#### What you are asked to do
Set down a faithful copy of every record below, with no images.

#### Data for the task
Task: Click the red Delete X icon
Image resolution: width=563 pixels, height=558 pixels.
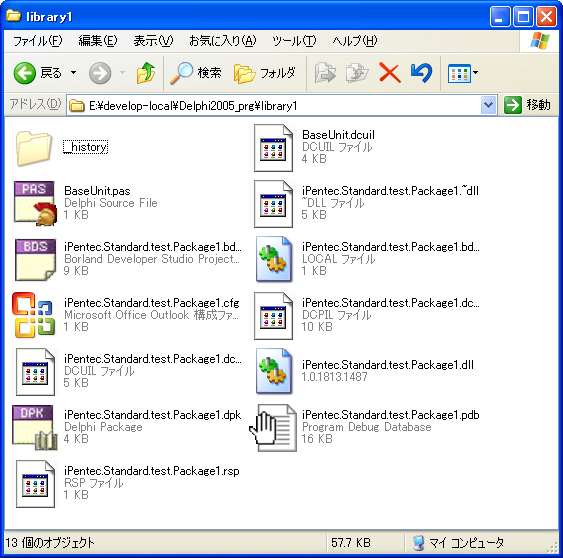Action: pos(390,73)
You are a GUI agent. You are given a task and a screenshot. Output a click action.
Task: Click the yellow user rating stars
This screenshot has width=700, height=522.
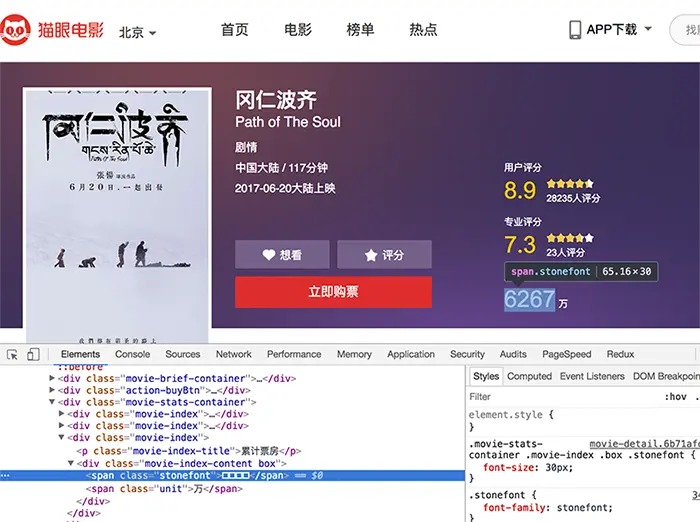point(570,184)

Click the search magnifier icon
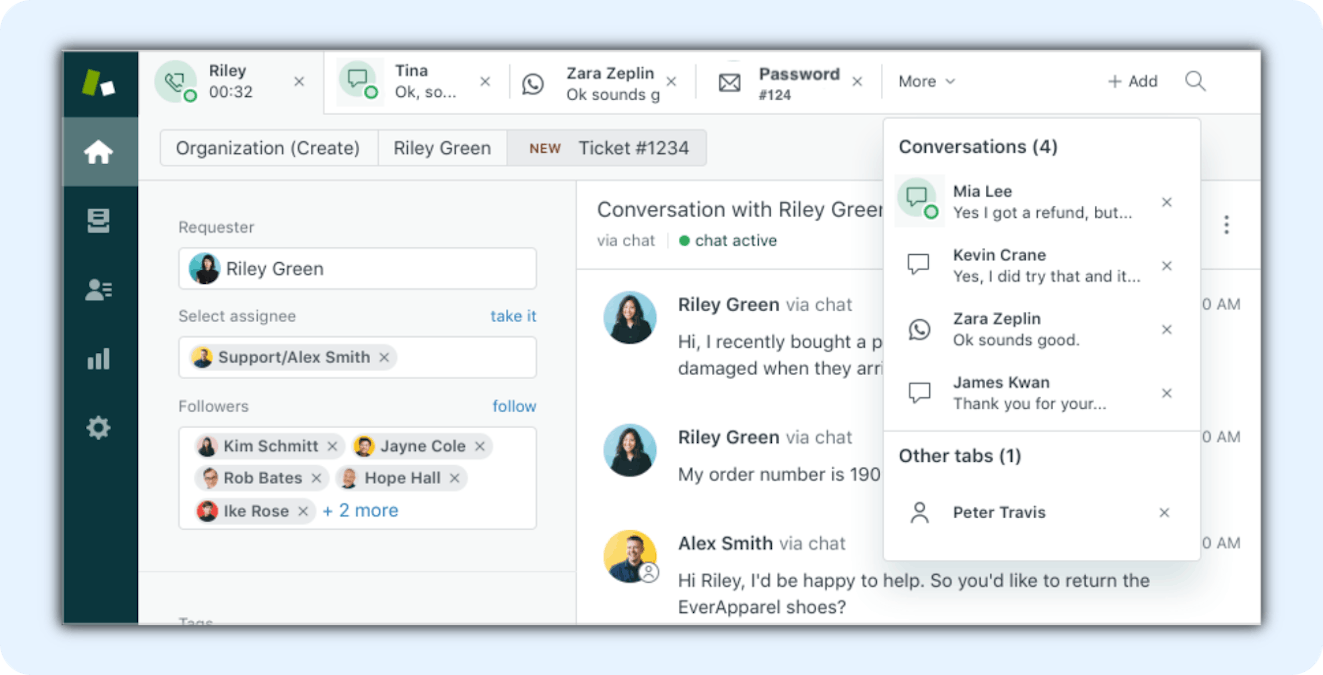pos(1195,81)
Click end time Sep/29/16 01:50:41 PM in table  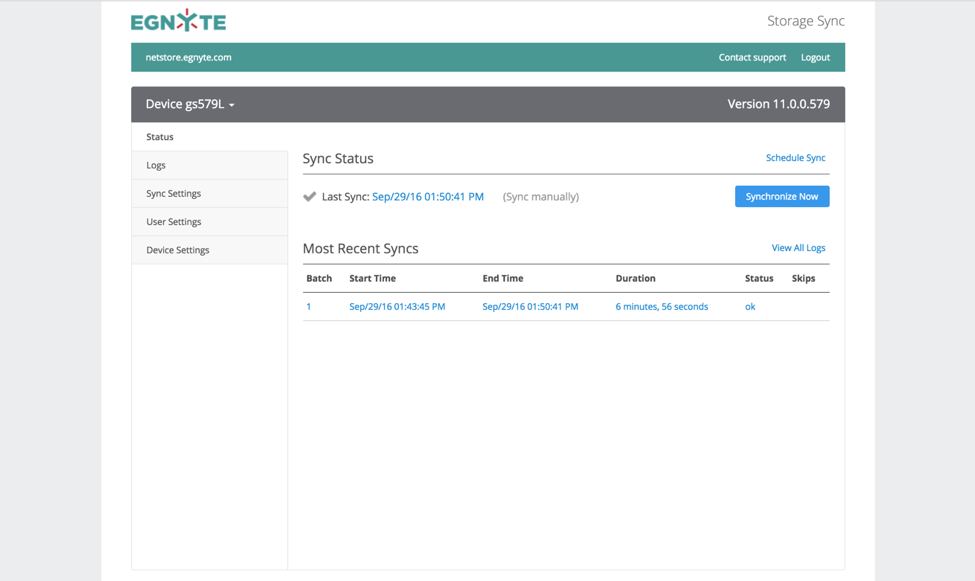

#### Result of the exercise
Task: Click the red Delete X icon
Image resolution: width=563 pixels, height=558 pixels.
Action: pos(390,73)
You are a GUI agent. You are given a task and a screenshot. Output a click action.
Task: Click the yellow user rating stars
This screenshot has width=700, height=522.
point(570,184)

Click the search magnifier icon
pos(1195,81)
Click end time Sep/29/16 01:50:41 PM in table  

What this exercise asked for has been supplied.